Approfondimenti : Daniela Fortini e Marco Casuccio giovedi 9 Febbraio partono per il Sud Sudan
Thursday, 09 February 2012 00:00
Daniela Fortini e Marco Casuccio giovedi 9 Febbraio
partono per il Sud Sudan

Due nostri volontari stanno partendo per il Sud Sudan dove incontreranno le circa 1000 famiglie coinvolte nelle missioni di Juba Solidale e Isohe Solidale oltre ai volontari di El Obeid Solidale. Entrambi hanno lunga esperienza nelle missioni solidali Africane (57 su 114 di Mondo Solidale sono in Africa) ed incontreranno queste famiglie in un momento molto delicato e difficile per le popolazioni del Sud Sudan, la più giovane Nazione africana nata ufficialmente nel 2011 dalla separazione col Nord Sudan.
Il Sudan è la nazione più martoriata dell'Africa, 50 anni di guerra tra Nord e Sud hanno provocato due milioni e mezzo di vittime ed anche oggi nonostante la “pace” ufficiale continuano ed esserci vittime quotidianamente. Almeno tre generazioni di sudanesi hanno conosciuto solo la guerra ma pur di fronte a immani sofferenze oggi siamo in contatto con famiglie che hanno resistito con la loro forza, fede, carattere mantenendo sempre una grande dignità. L’aiuto dei volontari donatori che si sono coinvolti con la loro adozione a distanza dei bambini di queste famiglie in tanti casi è stato un ancora di salvezza non solo per il sostengo economico ma per la fiducia che l’amore di queste persone lontane ma cosi vicine ha dato loro.
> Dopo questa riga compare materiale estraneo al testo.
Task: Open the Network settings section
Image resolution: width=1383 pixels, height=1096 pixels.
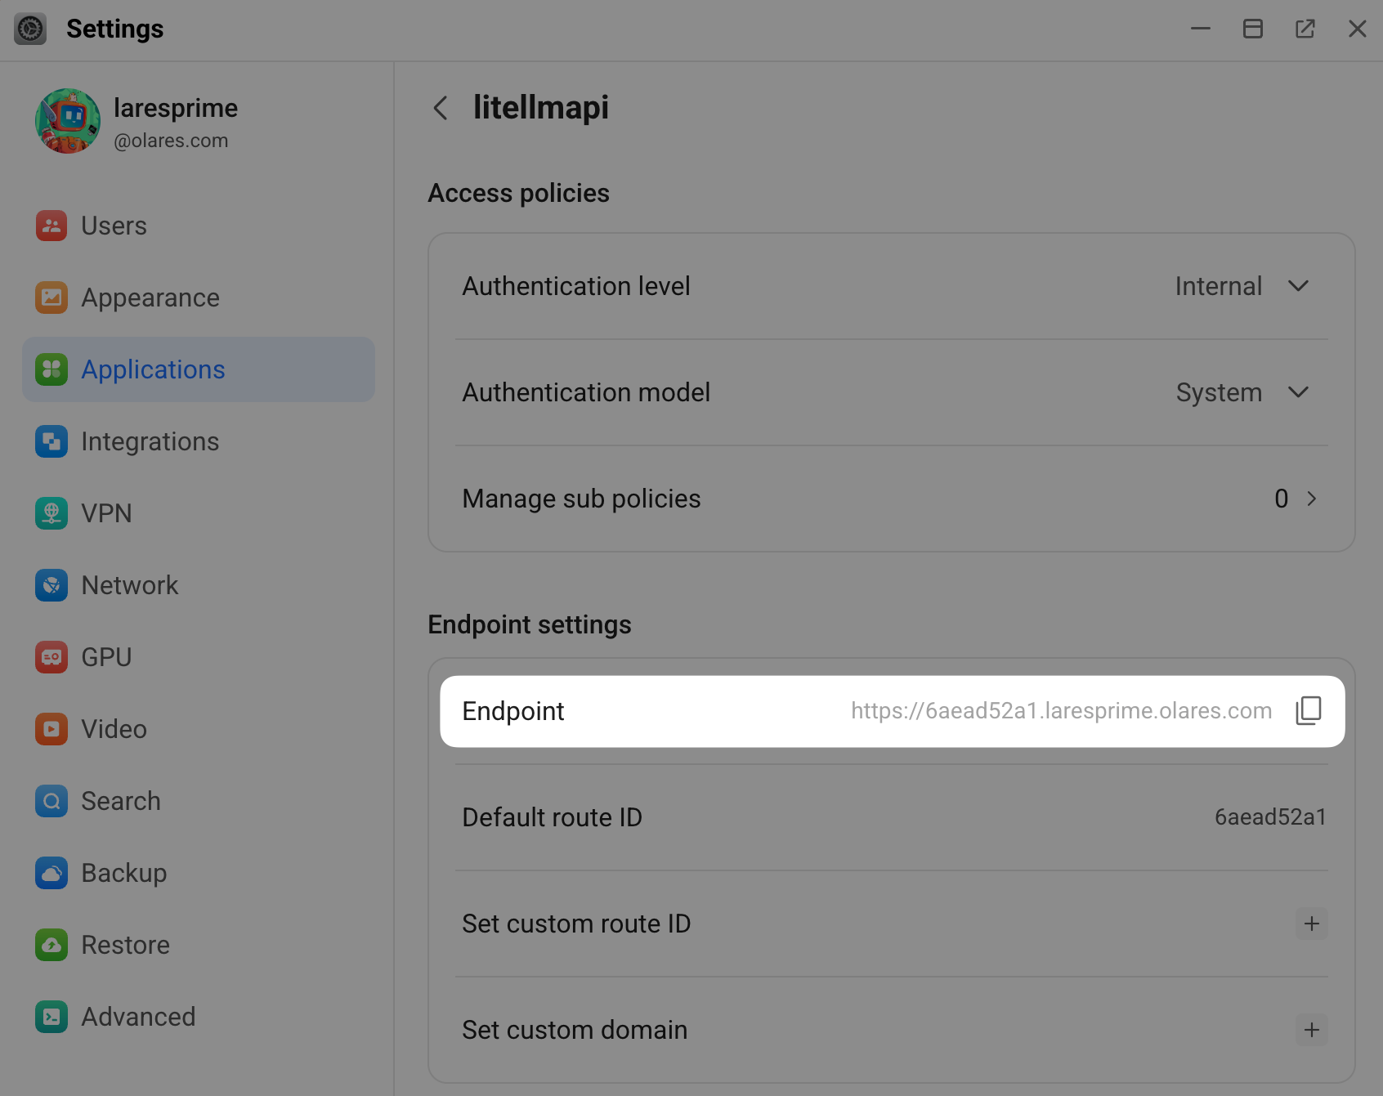Action: (x=130, y=585)
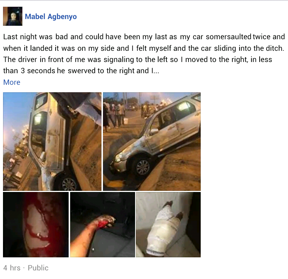Open Mabel Agbenyo's profile picture

pyautogui.click(x=13, y=16)
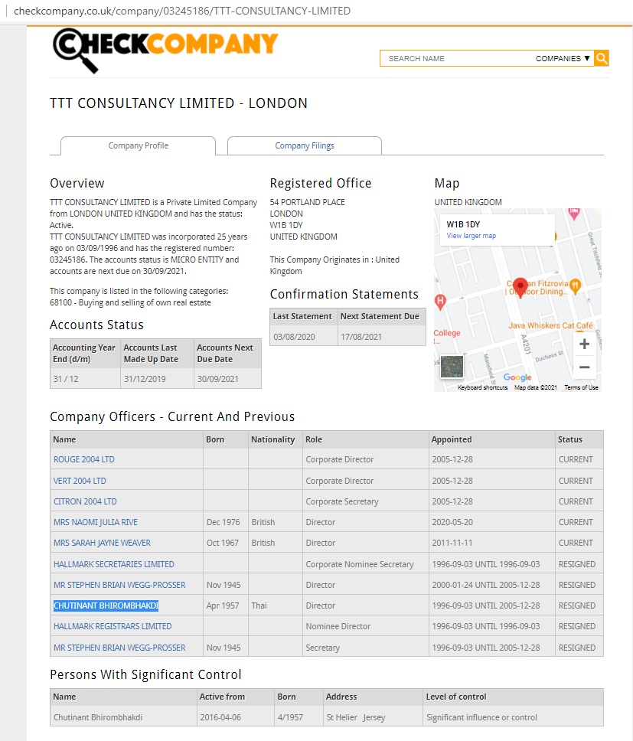Zoom in on the map

tap(584, 344)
Centinaia di comunità aspettano l’arrivo dei volontari di Italia Solidale per approfondire con loro la proposta antropologica e missionaria dello sviluppo di vita e missione e rafforzarsi in questa esperienza di comunione tra loro in piccole comunità di 5 famiglie per ritrovare la forza della loro identità, una sana spiritualità e solidarietà in un tessuto umano bruciato dalla violenza e divisione e far fronte ai terribili traumi subiti fino alla sussistenza. Sanno che anche in una situazione difficile come la loro questo è possibile, tanti lo hanno già cominciato a sperimentare a ritrovarsi “persone per le persone”, darsi una mano in profondità per riscattarsi, nonostante l’ alta concentrazione di organizzazioni internazionali che fanno assistenza stia indebolendo nella dipendenza a maggior parte delle persone. Vedranno che è possibile uscire fuori da queste sofferenze anche dalla testimonianza di un volontario Ugandese, Caesar, che sarà con Daniela e Marco a testimoniare i frutti che lo sviluppo di vita e missione sta dando in Uganda ed in altre missioni africane in situazioni simili.
 
 Pensando a quelle sofferenze immani e a quelle dei tanti bambini che continuano a morire in tanti luoghi in Africa come in India e Sud  America chiediamo a tutti voi di continuare a promuovere nuove adozioni a distanza per non far morire i bambini e ritrovare noi qui un  po’  di gioia amore e pace partecipando alla loro vita. Chiediamo agli operatori dei Mass Media in contatto con noi di dare voce a questa  esperienza trovando spazi di testimonianza al rientro di Daniela e Marco il 28 febbraio.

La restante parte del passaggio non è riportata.